ナショナル ジオグラフィックが支援する研究者の一人、デ・アンダ氏によると、この都市に住んでいたマヤの人々にとって、洞窟や地下通路、そしてセノーテと呼ばれる天然の陥没井戸は、神々の世界との境界なのだという。「マヤの人たちは、実りから雨や雷まで、あらゆることが地下世界に由来すると考えていました。残された手がかりから、彼らは霊界の住人たちに祈りを捧げたり願いごとをしたりする労をいとわなかったことがわかります」

洞窟には水没している部分もある。考古学者のギレルモ・デ・アンダ氏は腰まで水につかりながらダイビング用のライトでマヤ時代の陶器の破片を照らす。(PHOTOGRAPH BY CHRIS MILLBERN)

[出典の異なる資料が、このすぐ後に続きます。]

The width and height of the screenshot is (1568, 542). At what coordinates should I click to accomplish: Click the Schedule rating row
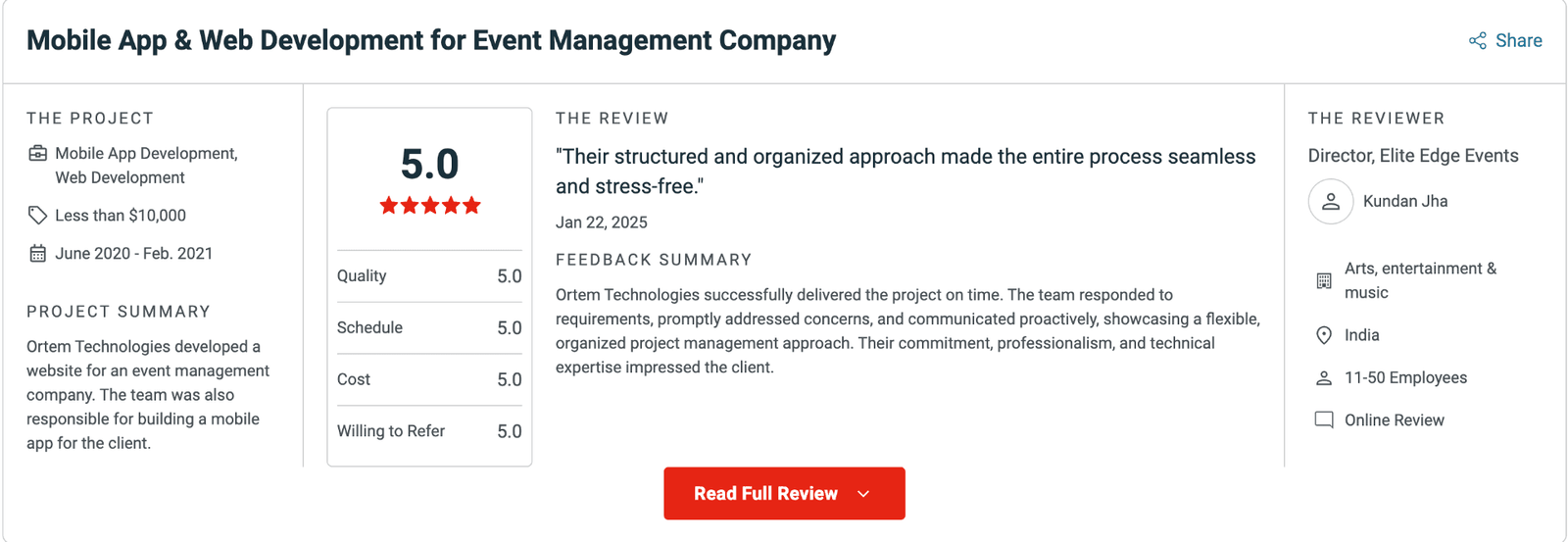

人間の生贄もたびたび捧げられた。デ・アンダ氏は、チチェンイツァの「聖なるセノーテ」(「生贄の井戸」とも呼ばれる)で見つかった数百の人間の骨を調べたことがあり、死亡時かその間際につけられたと考えられる傷や骨折の跡を見つけている。

最新技術で遺跡を調査

かつて、チチェンイツァなどを訪れた考古学者や盗掘者は、遺跡を破壊して遺物を集め、持ち出した。しかし、構造物にほとんど影響を与えない最新技術を使えば、環境を乱すことなく遺物を見つけたり調査したりすることができる。そういった技術の大半は、ナショナル ジオグラフィックのエンジニアが開発または採用したものだ。

チチェン・イッツァの洞窟。天井から床近くまで伸びる石筍は、マヤの神話に登場する地底と天空をつなぐ木を思わせる。(PHOTOGRAPH BY CHRIS MILLBERN)

今回のプロジェクトは数年にわたる大がかりなもので、特別に改良された地中レーダー(GPR)を使って隠された通路を探したり、内壁の向こう側を確認したりする予定だ。また、GPRなどの遠隔イメージング技術を使ってピラミッドなどの近辺にある地下通路や洞窟を探し出し、地図を作成する作業も予定されている。